Ca a bien calmé la demi-molle d'enthousiasme que je commençais à resentir seulement 15 jours après ma soutenance. Bref, l'argument selon lequel il faut "en chier" me troue le cul. Voilà, c'est dit. Rassurez-vous, je suis une fille bien éduquée, et je ne parle ainsi que lorsque je suis très contrariée. Et je suis fort contrariée.
Les vertus de la patience, de l'abnégation ou encore le martyr purificateur du docteur à la recherche d'un poste, tout cela me ramène irresistiblement à une vision très IIIe République, très operette, ou très Feydeau pour la finesse (sic) de son analyse des existences bourgeoises. On imagine la scène: 5 ou 6 personnages sur la scène qui chantonnent en roulant les r, en costume 1900, et qui regardent un parterre de jeunes docteurs et doctorants:
"Ah!
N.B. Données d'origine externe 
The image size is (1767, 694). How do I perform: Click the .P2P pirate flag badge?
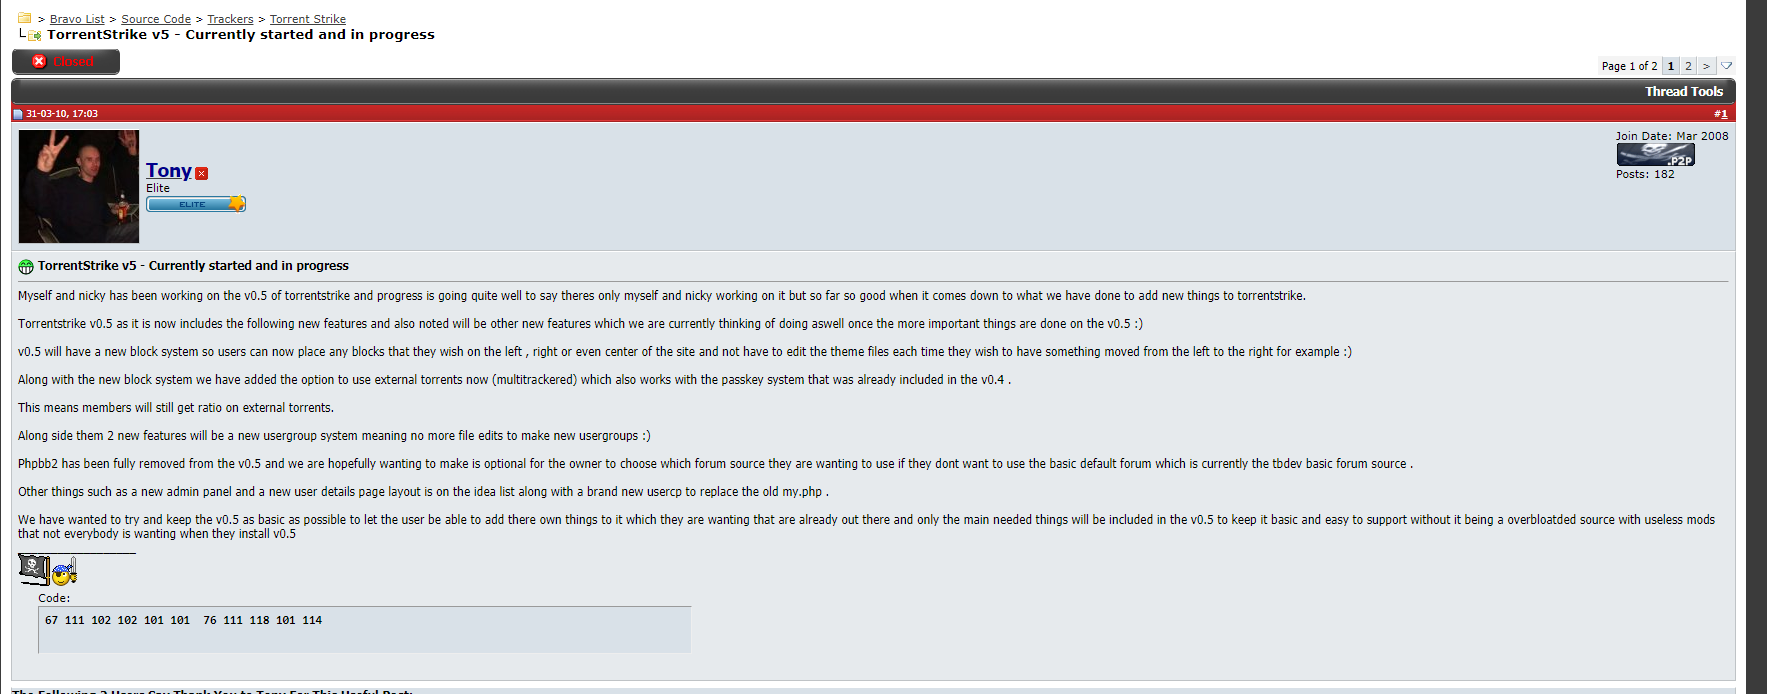pos(1655,155)
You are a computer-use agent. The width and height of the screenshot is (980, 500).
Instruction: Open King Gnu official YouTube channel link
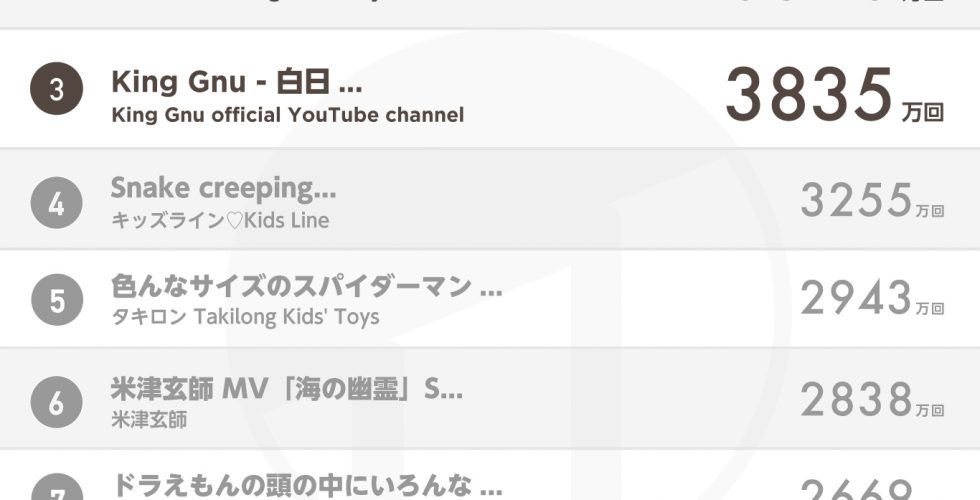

Ah! Ah! Elle aura bien mérité de la patrie
Après avoir mangé et bien grossi
Pendant sa thèse maintenant, fini!
Au riz, à l'eau, et aux patates aussi!
Ah, mais fillette, que d'impatience
Servir la nation, cette récompense
Vous l'aurez un jour, peut-être
Et sera, alors, bien une fête..."
Et comme je suis très contrariée aussi de ne pas avoir eu de nouvelle de certains de mes amis (ou de ceux que je prenais pour tels) à l'occasion de ma soutenance, j'ai pris ma première résolution pour l'année 2006: faire un grand tri parmi ceux de mes connaissances (mot désormais plus adapté) pourtant encore assez récentes que l'invitation à mon pot de soutenance avait rendu visiblement définitivement muets. Tout comme ceux qui, étant au courant de l'affaire, ne s'étaient pas plus préoccupés du résultat des courses. L'année commence bien donc, et c'est la tête dans la gamelle d'eau du chien que je vous souhaite à tous une très bonne année 2006.